Okay, not entirely lazy, but really busy. In January I went back to school. I am taking two classes in paralegal studies and they should have been one-night-a-week cake walks. My professor decided after week two to go back to working at a law firm and drop all but two of his classes. Wanna guess which two he kept? Neither of the ones I was in, so, it doesn't really matter. I'm still a little bitter. The professors the college replaced him with take up so much more of my time, it's hard not to be. Brandon complains that I'm always busy. My body is always complaining that it wants a nap. My brain is having just a little too much fun with all crap I have to do. The bright side is that I am doing really well in my classes. Go me!
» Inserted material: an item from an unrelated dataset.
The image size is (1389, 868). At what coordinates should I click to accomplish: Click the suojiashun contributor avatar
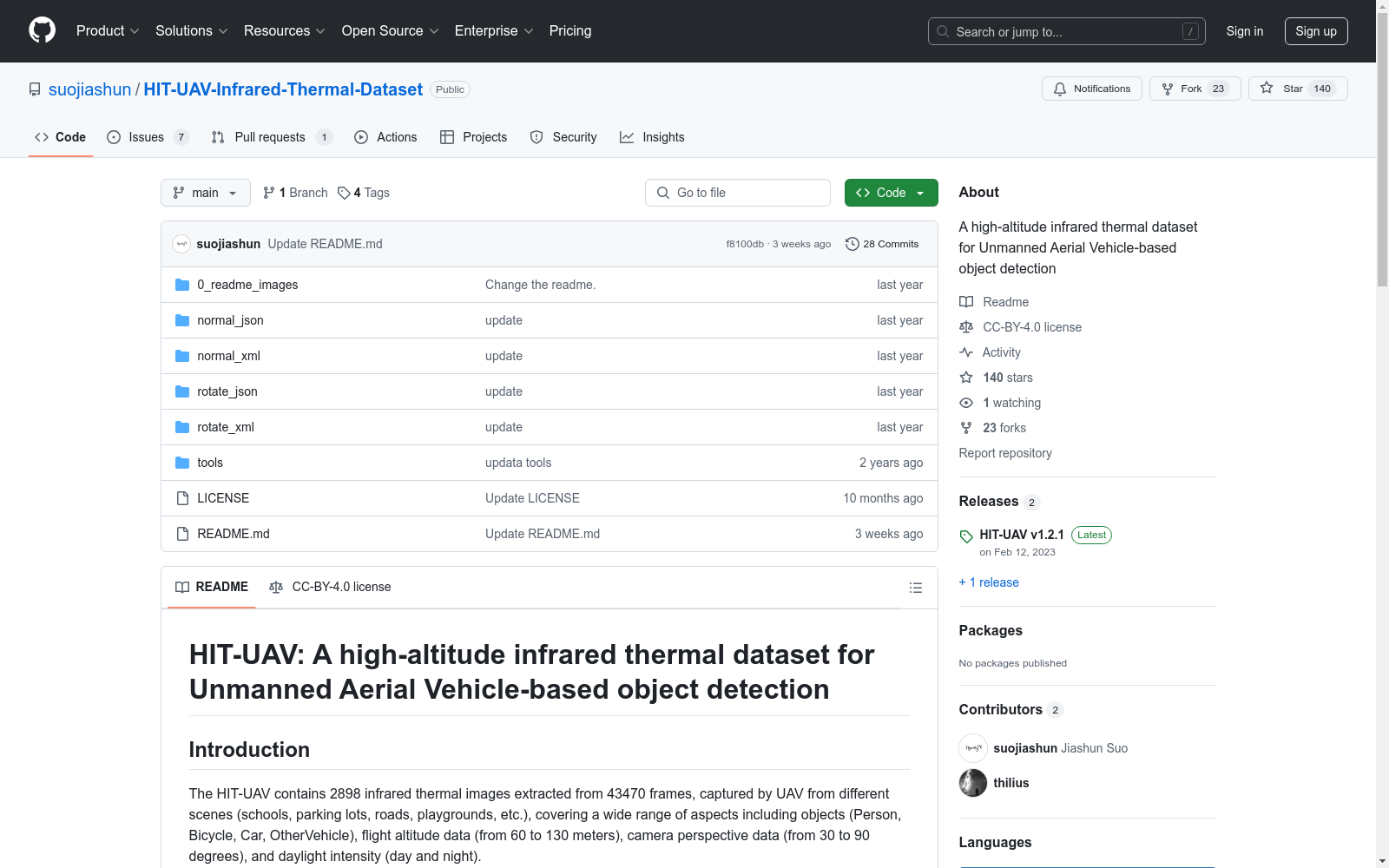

Work is getting better. They are playing musical chairs with us at the moment: laying some people off, shuffling others around; but I get to keep my job, for now, and I am being given a lot more responsibility. I am really loving the challenge that it is presenting and if I get the opportunity to move up (salary position) I will take it. I love challenging myself and seeing how far I can go before it's time to find something more challenging. Side note: A perfect example of this was when I started line dancing; I learned so many dances that I had to keep a list in my phone just to remember which ones I knew. When I learned all the ones I wanted to know, I got kind of bored because there was no longer a challenge. Well, now that I no longer live near a country bar (my favorite one is 359 miles away), there is a challenge to learn the new dances when I actually do go. Wow, that was a long side note. Sorry guys.

Moving right along to: fitness. I try to go to the gym (zumba!) three days a week and ballet one day a week. I cannot get enough zumba in my life. The instructor is awesome, always has high energy. The classes last an hour and I want to give up after the first fifteen minutes. One night a week, the class goes for two hours. Now, I have gone three times and I have never made it the full two hours. I say "fuck it" after 90 minutes and throw in the towel. Actually, it's more like a grunt at that point and I walk out of class. Ballet is awesome, but I haven't been able to go in the last few weeks. That makes me sad because I love the way it makes me feel, but I do have my own ballet barre so if I ever got really depressed about it I could just practice in my living room.

Now on to current events:

On Friday, I was diagnosed with keratitis. I'm sure you're all thinking "WTF is that?". Props to any optometrists reading this who know what I'm talking about. For all the people who have no idea what that is, like me when I was told, I will give a quick run down of my particular situation. I have ulcers on my eyeballs. See, quick. Sometimes it feels like granules of sand under my lids but more the most part I am just extremely sensitive to light; it will take at least two weeks to heal. The sensitivity started on Thursday and I probably would have ignored it except that I couldn't keep my eyes open, or from watering, while driving; extremely dangerous. This weekend I was supposed to drive to California (five hour drive for me) and go with my bride friend and fellow bridesmaids and bridesman to Santa Barbara for her bachelorette party. The following day, today, I was supposed to be at another friend's wedding, whom I have known for 12 years. I could not drive, so I was unable to go. I normally do not throw myself pity parties, but today I did. I am beyond heartbroken that I missed out on two good friends' important life-events. They have been so understanding, but it doesn't make the anger and hurt I feel toward myself any less.

Enough with the depressing stuff. I can only wallow in my own sadness and self-loathing for so long before I tire of it.